4) Sector Mutual Funds- Sector Mutual Funds invest in companies in a particular area or theme like banking, PSU, infra, rural, etc. Hence, these funds are riskier than the well diversified ones. These are more volatile due to holdings in one particular sector. Sector funds are best when there are high chances that a particular area is going to get great gains in the coming year. For instance, the infra sector is performing well on the market these days and hence providing good returns to the investors of infra sector funds. To summarise, sector mutual funds can give huge returns if the investor is aware of the market trend in each area.
5) Multi Cap Mutual Funds- Multi Cap funds are the type of mutual funds that are commonly known for investing across different segments of companies categorized into small, mid and large caps. Equity Multi Cap funds are also known as diversified funds and are suitable for first time investors as they prefer to get good returns with average risk. Equity Multi Cap funds are relatively less risky compared to a pure mid cap or small cap funds as the risk is distributed well over the market. The returns from multi cap funds are taxed at 15 per cent if sold before one year and post this period no tax is imposed on profits.

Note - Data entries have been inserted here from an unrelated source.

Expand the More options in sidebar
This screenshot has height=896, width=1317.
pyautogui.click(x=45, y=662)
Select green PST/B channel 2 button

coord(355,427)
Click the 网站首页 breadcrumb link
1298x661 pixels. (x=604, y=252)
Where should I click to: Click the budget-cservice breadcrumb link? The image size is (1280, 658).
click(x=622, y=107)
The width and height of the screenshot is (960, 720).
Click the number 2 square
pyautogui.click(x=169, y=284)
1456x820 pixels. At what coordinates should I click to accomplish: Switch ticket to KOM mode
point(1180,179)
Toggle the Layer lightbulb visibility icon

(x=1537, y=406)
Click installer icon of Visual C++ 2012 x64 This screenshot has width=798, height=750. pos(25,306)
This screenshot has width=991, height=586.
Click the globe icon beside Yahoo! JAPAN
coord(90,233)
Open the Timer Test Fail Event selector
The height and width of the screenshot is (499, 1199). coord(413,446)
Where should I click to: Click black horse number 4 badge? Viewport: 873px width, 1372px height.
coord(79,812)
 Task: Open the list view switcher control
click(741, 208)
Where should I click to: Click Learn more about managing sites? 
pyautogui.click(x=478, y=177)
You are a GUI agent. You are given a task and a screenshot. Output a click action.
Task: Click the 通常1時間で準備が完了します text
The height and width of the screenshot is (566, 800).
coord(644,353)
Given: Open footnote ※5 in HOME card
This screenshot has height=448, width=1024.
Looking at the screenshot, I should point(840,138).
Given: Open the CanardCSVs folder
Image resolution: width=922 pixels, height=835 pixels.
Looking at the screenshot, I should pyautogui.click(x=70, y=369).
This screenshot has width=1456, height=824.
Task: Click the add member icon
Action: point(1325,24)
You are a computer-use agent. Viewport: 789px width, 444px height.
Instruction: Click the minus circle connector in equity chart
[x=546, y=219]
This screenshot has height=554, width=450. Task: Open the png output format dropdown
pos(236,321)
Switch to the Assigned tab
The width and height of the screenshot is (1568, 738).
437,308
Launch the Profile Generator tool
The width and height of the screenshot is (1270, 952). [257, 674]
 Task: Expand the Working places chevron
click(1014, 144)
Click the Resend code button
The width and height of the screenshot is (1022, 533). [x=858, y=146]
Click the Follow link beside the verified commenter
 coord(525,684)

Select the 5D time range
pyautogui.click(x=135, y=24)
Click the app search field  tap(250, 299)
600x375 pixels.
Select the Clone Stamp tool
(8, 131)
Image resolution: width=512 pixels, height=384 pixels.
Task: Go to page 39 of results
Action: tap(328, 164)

6) Index Mutual Funds- Index funds are investment funds that are created to replicate the performance of market benchmark or index. Index funds behave like a market index tracker and invest in the same ratio as a particular index such as Nifty, Sensex, etc. These funds provide lower turnover along with a lower expense ratio. Therefore, index mutual funds are suitable for investors who are looking for a safe side of investment which mimics the returns of the market index. These funds are not meant to beat the market but achieve the same gains as the market.
An equity fund is a fund which invests mainly in stock markets. The major chunk of the fund is invested in stocks of companies. It is also known as stock fund. Equity funds can be categorized into different types on the basis of market capitalization, sectors, investment objectives, etc.
Types of Equity funds:
Large Cap Equity funds: When mutual fund invest large portion of the capital in companies having large market capitalization, these funds are called Large Cap equity funds. These funds provide sustainable returns and stability to investors.
Mid- Cap Equity funds: Here, the mutual fund invest in stocks of mid size companies. These funds provide moderate risk to investors.
Small Cap Equity funds: In these types of funds, fund manager invests major portion of the investors’ money in stocks of companies having low market capitalization.
Multi Cap Equity funds: These funds are used to minimize the risk and diversify the investment. In these funds, capital is invested in companies across different sectors.
Thematic Equity funds: When mutual fund invests in stocks of companies in specific sector such as Banking, IT, Pharmaceuticals, etc., these funds are called thematic or sector equity funds. The performance of these funds depends on the performance of a single sector. These funds provide high risk and returns to investors.
Balanced funds: In these funds, major part is invested in stocks but a certain part of money is invested in debt securities to limit the risks. These funds are known as hybrid funds. They are considered ideal for first time investors who want to invest in stock market and at the same time keeping the overall risk level low.
Equity Linked Savings Scheme: These funds provide tax savings to the investors and hence most popular among them. But these funds have a lock-in period of 3 years. Investors cannot redeem their money before the maturity date.
Equity funds are more risky in comparison to debt mutual funds but they can provide relatively higher returns to the investors.